#### Task prompt
Search the records below for "Click the 'You are on the first page' notice". Return that line and all remaining lines exactly.

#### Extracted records
-- Opening Marker --

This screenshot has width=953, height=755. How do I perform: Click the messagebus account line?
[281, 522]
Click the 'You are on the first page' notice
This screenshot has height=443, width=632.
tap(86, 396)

-- Closing Marker --

#### Solution to the problem
Click the 'You are on the first page' notice
This screenshot has height=443, width=632.
tap(86, 396)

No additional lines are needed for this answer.